Up the hill, down the hill, up a bigger hill, down a hill.  Dunes in every direction now.  We catch a glimpse of the lake.  It seems very far away.  Thirsty.  Children are getting tired.  Parents are tired, too.

We reach the top of another dune, and it is pretty steep down the other side.  We realize that we have to climb back up it if we go down.  But it is really fun to run down the hill, so we keep going.

My husband starts to pull away from us and soon he is several dunes ahead.  The children, especially the younger one, are getting quite tired.  We are all thirsty.  We get to another signpost.  Now we are three quarters of a mile from the lakeshore.  It took 15 minutes to walk a quarter mile.  We have climbed a lot of dunes.  We find an oasis of shade to rest.  My husband continues to get farther away.

My younger daughter asks if we can turn back.  Hmm.  How do I get ahold of my husband?  The cell phones are in the car.  I ask the girls to wait in the shade and head onward to try to catch up with him.  Then I realize I could get lost and not be able to get back to the girls.  The trail map is also in the car.  Hmm.  We can’t turn back without telling him.

I begin to realize I did not plan for this expedition very well.

When I see him crest a hill, I decide to yell to him, hoping my voice will carry since there is no wind.  He hears me.  I yell that the younger one, is tired and we want to turn back.  He yells back, “You don’t want to be a quitter, do you?”

Don’t call me a quitter.

I rally the girls and holler to him to wait for us.  I tell the girls to pretend we are in the desert and we have to be on the lookout for camels and we can rest at the next oasis.  You don’t want to be a quitter, do you?  Mind you, the oasis does not have any water, because that’s in the car.  With the cell phones and the map.  They keep going and we catch up to my husband.

We stop; sweating, tired, thirsty, without a map or cell phones (which we could use to find a map).  My girls are barefoot, which makes walking harder in the sand.  We have been hiking for 45 minutes and still have a long way to go to get to the lakeshore.  Then we have to come back the same way.  My younger daughter is starting to cry.  She asks how we can call the rescue camel to take us back to the car.  She is serious.

We turn back.  We take our time, and rest frequently.  My older daughter tries to call the rescue camel by making camel noises.  Her younger sister starts to feel better because we are all pretending we are looking for camels and soon we are back at the first dune.  We all drain our water bottles and head to a restaurant for lunch, because we were hiking for almost two hours.
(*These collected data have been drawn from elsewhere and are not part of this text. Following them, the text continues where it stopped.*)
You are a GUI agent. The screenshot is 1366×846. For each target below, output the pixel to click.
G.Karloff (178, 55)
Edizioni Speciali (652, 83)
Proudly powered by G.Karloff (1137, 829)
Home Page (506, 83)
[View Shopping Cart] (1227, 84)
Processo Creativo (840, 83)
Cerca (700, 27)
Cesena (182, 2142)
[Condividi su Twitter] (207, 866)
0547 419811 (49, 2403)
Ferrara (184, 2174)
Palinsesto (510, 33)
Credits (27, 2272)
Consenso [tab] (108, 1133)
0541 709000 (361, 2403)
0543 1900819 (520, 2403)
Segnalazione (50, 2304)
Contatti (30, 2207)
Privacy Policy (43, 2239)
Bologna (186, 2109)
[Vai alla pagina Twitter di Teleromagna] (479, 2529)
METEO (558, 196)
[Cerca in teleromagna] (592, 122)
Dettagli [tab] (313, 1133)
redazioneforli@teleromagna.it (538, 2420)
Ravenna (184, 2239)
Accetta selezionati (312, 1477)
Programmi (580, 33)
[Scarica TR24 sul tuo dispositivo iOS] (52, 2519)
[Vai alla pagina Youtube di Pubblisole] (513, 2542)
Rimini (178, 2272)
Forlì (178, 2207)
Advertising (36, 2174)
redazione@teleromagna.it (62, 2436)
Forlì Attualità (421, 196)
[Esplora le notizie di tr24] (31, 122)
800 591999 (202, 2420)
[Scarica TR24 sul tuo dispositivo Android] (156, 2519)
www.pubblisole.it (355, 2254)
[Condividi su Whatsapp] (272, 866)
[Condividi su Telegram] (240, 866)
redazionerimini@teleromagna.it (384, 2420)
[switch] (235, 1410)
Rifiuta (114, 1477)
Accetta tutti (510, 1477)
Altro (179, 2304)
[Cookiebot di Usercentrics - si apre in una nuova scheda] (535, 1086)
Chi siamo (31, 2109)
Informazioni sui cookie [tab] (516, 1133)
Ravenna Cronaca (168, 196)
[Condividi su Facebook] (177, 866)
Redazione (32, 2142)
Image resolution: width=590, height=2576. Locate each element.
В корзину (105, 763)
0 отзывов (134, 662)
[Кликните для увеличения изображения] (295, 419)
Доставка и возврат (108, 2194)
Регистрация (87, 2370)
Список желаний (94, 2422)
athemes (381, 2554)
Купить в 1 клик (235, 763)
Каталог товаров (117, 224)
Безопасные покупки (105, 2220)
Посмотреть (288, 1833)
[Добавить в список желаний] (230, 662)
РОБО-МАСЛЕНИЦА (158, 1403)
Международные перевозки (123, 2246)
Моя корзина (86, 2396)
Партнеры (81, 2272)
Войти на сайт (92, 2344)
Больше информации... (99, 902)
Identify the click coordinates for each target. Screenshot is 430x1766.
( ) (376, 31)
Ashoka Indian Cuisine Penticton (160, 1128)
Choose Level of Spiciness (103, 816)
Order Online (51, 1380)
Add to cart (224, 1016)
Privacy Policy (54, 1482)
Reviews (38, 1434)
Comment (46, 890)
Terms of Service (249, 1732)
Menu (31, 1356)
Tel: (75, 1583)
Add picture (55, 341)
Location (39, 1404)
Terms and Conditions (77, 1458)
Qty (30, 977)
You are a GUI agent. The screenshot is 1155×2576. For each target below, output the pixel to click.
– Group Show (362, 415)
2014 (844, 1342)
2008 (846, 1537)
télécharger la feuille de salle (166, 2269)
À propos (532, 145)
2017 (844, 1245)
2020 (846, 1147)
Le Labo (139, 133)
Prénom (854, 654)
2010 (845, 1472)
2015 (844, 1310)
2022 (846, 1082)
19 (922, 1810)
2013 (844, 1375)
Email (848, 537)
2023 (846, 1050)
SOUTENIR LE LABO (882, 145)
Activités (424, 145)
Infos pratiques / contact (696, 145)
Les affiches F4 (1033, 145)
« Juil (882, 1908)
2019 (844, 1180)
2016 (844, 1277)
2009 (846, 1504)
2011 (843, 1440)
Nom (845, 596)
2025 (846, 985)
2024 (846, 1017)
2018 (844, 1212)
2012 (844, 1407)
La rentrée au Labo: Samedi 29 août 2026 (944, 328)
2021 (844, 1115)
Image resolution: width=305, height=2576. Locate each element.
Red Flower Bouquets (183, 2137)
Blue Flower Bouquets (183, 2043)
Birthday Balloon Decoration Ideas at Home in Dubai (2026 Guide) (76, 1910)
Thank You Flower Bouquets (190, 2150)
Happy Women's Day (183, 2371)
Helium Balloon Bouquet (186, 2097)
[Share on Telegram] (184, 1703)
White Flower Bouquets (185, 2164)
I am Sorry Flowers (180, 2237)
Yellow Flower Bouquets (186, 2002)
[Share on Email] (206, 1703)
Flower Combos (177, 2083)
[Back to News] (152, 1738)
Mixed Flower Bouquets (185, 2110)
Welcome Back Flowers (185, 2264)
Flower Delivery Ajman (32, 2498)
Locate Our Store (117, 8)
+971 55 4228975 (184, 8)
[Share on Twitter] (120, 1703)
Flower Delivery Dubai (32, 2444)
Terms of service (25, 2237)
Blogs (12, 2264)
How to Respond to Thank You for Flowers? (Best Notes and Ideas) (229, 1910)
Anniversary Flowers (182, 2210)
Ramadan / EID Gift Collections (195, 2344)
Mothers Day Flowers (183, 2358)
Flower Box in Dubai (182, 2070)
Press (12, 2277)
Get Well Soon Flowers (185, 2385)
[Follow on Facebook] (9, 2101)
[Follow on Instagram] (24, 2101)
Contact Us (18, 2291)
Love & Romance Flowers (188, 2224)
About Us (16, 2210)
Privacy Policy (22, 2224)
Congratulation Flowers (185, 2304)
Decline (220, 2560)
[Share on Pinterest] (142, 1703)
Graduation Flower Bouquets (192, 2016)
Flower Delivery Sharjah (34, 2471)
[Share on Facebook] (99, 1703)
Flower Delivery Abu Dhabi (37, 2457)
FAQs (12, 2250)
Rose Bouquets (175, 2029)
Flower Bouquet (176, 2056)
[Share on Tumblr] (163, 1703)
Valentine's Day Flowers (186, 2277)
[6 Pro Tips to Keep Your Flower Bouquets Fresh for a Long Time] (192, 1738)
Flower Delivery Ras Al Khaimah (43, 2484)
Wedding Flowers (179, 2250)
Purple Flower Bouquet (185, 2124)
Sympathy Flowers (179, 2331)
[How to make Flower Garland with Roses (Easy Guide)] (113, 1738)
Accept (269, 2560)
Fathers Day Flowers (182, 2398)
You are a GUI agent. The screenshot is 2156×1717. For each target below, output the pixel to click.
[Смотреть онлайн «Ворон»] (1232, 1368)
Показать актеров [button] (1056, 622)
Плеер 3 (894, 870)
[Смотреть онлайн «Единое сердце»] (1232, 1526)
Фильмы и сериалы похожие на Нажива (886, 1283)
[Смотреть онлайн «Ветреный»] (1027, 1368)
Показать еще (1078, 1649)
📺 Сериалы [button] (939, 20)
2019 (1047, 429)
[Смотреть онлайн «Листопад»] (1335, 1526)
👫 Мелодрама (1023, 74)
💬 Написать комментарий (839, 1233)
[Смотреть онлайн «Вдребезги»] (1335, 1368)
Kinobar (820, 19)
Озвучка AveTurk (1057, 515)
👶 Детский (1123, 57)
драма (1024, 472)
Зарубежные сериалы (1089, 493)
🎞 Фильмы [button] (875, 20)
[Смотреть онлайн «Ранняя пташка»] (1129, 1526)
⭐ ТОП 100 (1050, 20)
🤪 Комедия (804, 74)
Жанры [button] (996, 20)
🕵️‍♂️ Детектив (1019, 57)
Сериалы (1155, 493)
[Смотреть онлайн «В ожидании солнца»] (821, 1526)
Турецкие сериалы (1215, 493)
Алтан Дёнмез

Next time, we will look at a map and make a plan.  We could have made it if we had eaten breakfast, taken water and granola bars with us, worn shoes, and known from the map how far it was and how long it would take.  But we didn’t do that, and, as a result, we didn’t achieve our goal of making it to the lakeshore.

For me, this experience is a great analogy for underestimating the significance of a few small details on the outcome of a plan.  The decision to leave an item behind … the water – the map – the phones – the shoes … one bad decision might not have ended the hike early, but four poor choices, taken together, caused us to fail.  Planning for the unexpected could have made all the difference.